◆ **Exercise directions**:
Locate every row containing the word "платные" and copy each of those rows in full.

— start Provided records —

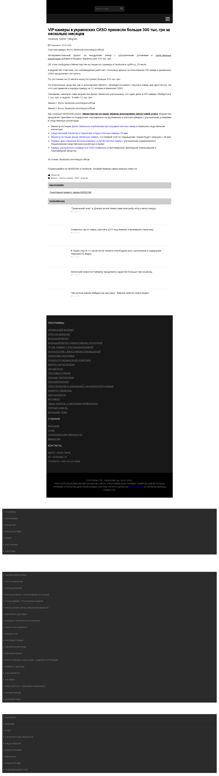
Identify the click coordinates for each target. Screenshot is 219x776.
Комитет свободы (60, 390)
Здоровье (10, 551)
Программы (12, 568)
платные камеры (66, 178)
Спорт (8, 538)
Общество (55, 175)
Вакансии (54, 438)
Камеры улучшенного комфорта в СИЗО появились (79, 147)
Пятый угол (55, 368)
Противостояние (59, 373)
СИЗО (76, 178)
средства (84, 178)
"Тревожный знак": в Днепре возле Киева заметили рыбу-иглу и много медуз (113, 208)
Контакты (10, 717)
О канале (10, 711)
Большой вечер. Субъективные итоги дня (75, 342)
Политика (10, 512)
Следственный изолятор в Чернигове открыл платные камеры (85, 133)
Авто (8, 563)
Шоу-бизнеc (11, 544)
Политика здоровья (61, 355)
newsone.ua (136, 486)
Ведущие (54, 425)
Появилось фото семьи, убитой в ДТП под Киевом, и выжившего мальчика (112, 229)
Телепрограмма (13, 750)
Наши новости (13, 743)
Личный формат (58, 381)
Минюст (54, 178)
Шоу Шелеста (57, 394)
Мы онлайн (56, 185)
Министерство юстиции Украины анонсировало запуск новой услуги (120, 113)
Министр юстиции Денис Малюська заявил (74, 136)
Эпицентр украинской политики (69, 360)
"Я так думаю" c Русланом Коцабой (70, 347)
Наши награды (13, 763)
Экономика (11, 518)
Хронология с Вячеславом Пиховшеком (74, 351)
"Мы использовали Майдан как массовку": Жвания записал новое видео (110, 292)
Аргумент (54, 399)
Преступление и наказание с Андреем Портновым (80, 386)
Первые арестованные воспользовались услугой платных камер (86, 140)
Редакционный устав (16, 769)
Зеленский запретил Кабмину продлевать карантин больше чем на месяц (111, 271)
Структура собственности (65, 434)
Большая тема (57, 412)
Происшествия (13, 531)
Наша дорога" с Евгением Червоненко (73, 403)
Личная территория (61, 377)
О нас (51, 430)
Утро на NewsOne (59, 334)
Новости (10, 505)
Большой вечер (58, 338)
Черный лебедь (58, 407)
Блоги (8, 705)
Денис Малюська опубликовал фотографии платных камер (104, 126)
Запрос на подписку (61, 364)
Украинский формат (61, 329)
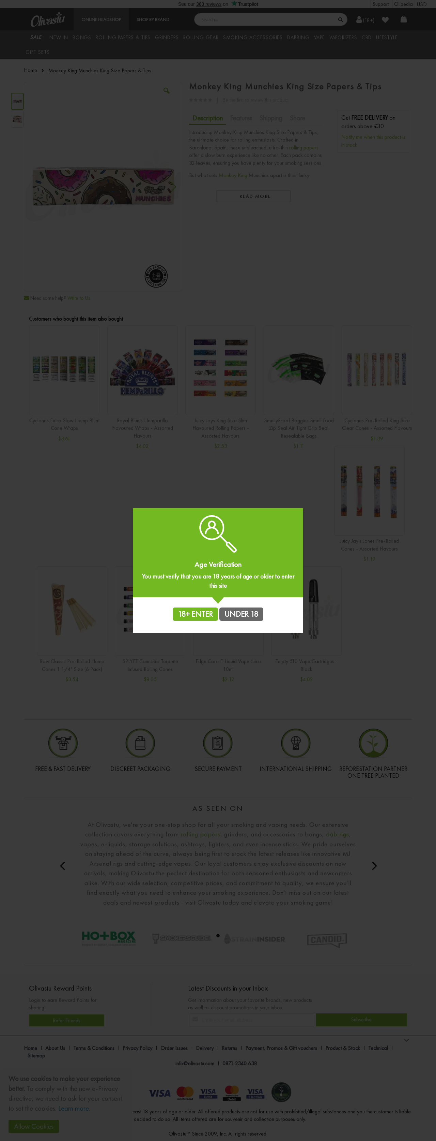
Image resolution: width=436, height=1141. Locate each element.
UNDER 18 (241, 614)
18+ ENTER (195, 614)
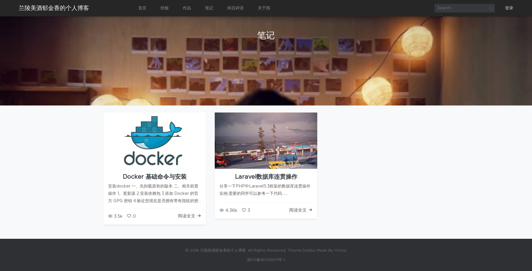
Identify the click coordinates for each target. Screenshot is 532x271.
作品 (187, 8)
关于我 (264, 8)
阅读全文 (189, 216)
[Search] (464, 8)
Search (491, 8)
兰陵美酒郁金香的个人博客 (54, 8)
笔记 (209, 8)
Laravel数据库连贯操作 (266, 177)
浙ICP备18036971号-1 (266, 260)
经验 (165, 8)
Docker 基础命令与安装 (155, 177)
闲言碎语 (235, 8)
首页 (142, 8)
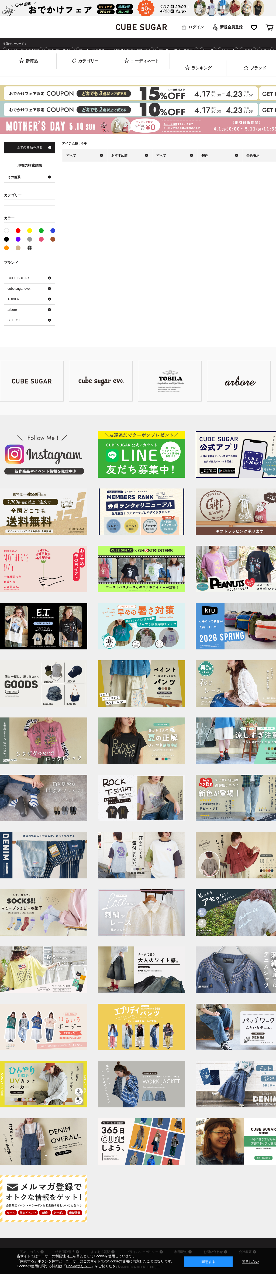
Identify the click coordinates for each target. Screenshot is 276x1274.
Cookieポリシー (78, 1266)
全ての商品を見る (30, 147)
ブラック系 (6, 239)
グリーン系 (41, 230)
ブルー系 (52, 230)
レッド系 (18, 230)
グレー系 (29, 239)
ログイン (196, 27)
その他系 (29, 247)
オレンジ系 (6, 247)
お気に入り (254, 27)
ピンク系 (41, 239)
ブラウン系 (52, 239)
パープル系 (18, 239)
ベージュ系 (18, 247)
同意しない (250, 1262)
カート (269, 27)
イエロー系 (29, 230)
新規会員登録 (231, 27)
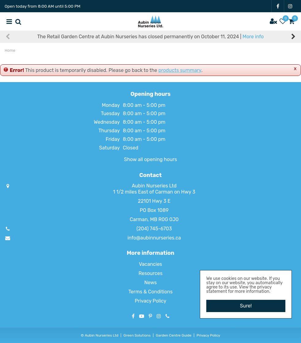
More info (253, 37)
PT (150, 316)
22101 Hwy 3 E (154, 201)
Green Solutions (137, 335)
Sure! (246, 306)
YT (141, 316)
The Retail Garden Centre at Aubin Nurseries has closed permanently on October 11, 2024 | (150, 37)
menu (9, 21)
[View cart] (291, 21)
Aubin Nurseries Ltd (154, 186)
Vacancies (150, 264)
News (150, 282)
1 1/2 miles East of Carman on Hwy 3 (154, 192)
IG (290, 6)
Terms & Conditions (150, 292)
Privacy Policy (150, 301)
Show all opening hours (150, 159)
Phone (168, 316)
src (18, 21)
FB (278, 6)
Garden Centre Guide (173, 335)
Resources (150, 273)
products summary (179, 70)
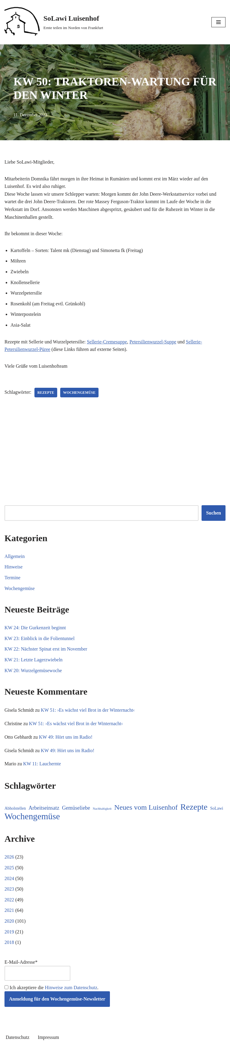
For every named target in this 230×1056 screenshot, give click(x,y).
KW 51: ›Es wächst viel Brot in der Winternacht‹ (87, 710)
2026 (9, 856)
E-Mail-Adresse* (37, 970)
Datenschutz (17, 1037)
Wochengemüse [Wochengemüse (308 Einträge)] (32, 816)
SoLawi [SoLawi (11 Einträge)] (216, 808)
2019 (9, 931)
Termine (12, 577)
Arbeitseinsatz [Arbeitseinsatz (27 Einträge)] (43, 808)
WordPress (136, 1049)
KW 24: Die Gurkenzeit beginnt (35, 627)
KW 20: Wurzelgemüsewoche (33, 670)
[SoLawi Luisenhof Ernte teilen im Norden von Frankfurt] (53, 22)
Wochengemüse (79, 392)
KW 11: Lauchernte (42, 763)
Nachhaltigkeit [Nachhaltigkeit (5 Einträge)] (102, 808)
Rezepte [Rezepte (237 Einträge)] (194, 807)
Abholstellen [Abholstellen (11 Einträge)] (15, 808)
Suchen (213, 512)
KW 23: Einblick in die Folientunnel (39, 638)
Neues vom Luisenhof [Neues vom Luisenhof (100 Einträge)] (146, 807)
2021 (9, 910)
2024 (9, 878)
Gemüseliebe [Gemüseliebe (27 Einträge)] (76, 808)
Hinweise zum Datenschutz (71, 987)
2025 (9, 867)
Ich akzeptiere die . (51, 987)
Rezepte (45, 392)
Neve (88, 1049)
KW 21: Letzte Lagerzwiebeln (33, 659)
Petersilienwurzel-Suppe (152, 341)
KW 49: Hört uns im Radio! (66, 737)
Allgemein (14, 556)
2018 (9, 942)
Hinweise (13, 566)
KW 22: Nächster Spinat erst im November (45, 648)
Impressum (48, 1037)
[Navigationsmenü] (218, 22)
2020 (9, 921)
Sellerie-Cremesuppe (107, 341)
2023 (9, 888)
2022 (9, 899)
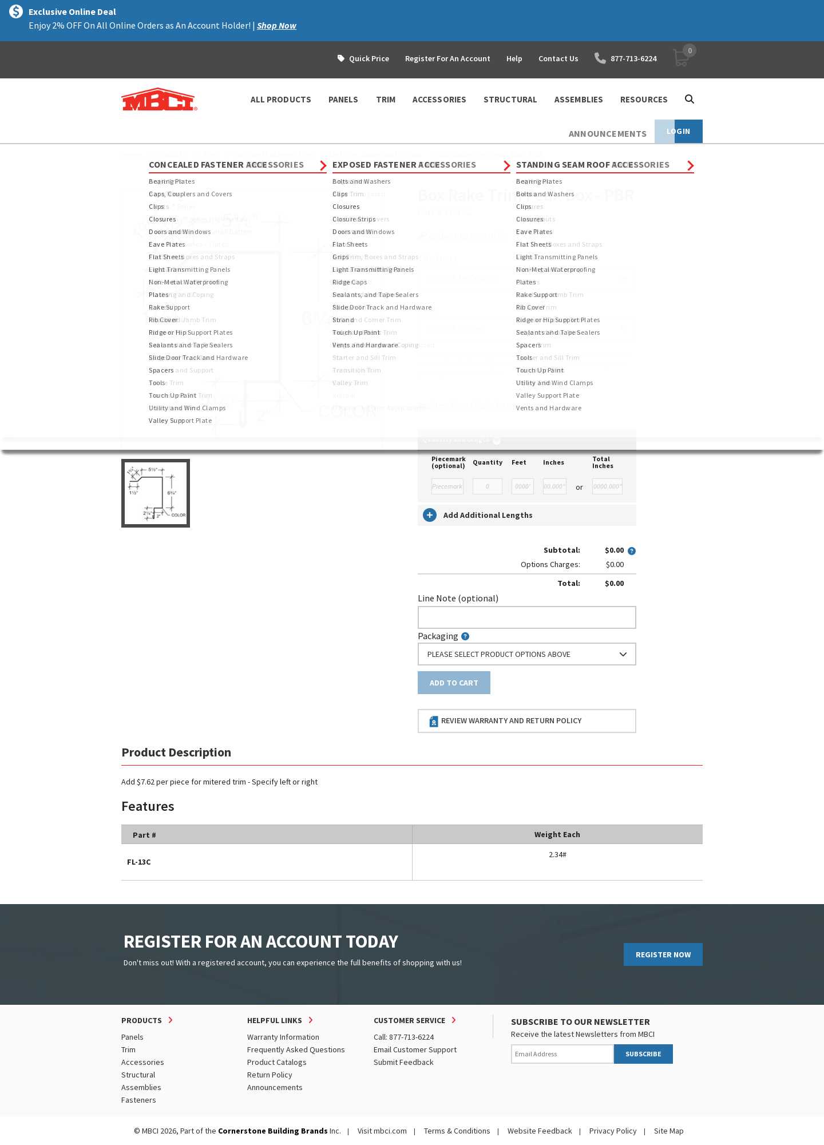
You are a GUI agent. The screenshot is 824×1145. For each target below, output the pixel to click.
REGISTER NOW (663, 954)
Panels (132, 1037)
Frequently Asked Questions (296, 1049)
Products (171, 154)
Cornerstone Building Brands (273, 1131)
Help (514, 58)
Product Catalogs (277, 1062)
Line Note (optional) (458, 598)
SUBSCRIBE (643, 1053)
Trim (210, 154)
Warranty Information (283, 1037)
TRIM (385, 99)
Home (131, 154)
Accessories (142, 1062)
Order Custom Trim (463, 236)
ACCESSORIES (439, 99)
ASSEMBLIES (578, 99)
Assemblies (141, 1087)
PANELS (343, 99)
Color (428, 308)
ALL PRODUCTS (281, 99)
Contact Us (558, 58)
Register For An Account (447, 58)
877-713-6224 (625, 58)
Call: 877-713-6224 (404, 1037)
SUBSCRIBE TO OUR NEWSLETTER (580, 1021)
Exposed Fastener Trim (273, 154)
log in (484, 405)
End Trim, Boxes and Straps (375, 154)
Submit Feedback (404, 1062)
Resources (644, 99)
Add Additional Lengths (478, 515)
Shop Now (276, 25)
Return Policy (269, 1074)
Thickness (437, 258)
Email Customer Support (415, 1049)
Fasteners (138, 1100)
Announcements (275, 1087)
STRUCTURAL (510, 99)
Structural (138, 1074)
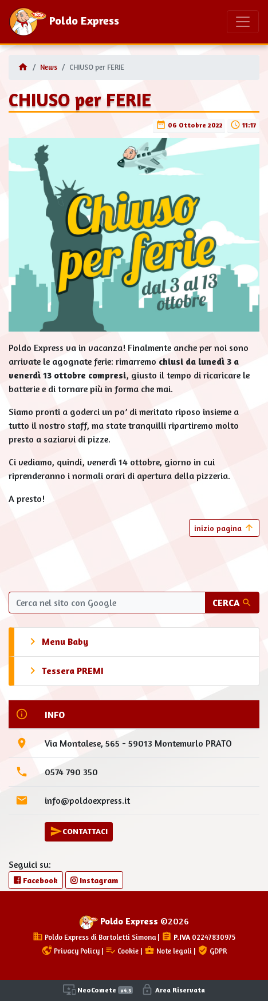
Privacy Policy (71, 951)
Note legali (168, 951)
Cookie (122, 951)
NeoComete (98, 989)
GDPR (212, 951)
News (48, 67)
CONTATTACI (79, 831)
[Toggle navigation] (243, 21)
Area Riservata (173, 989)
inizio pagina (224, 528)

— end Provided records —

◆ **Task answer**:
платные камеры (66, 178)
Следственный изолятор в Чернигове открыл платные камеры (85, 133)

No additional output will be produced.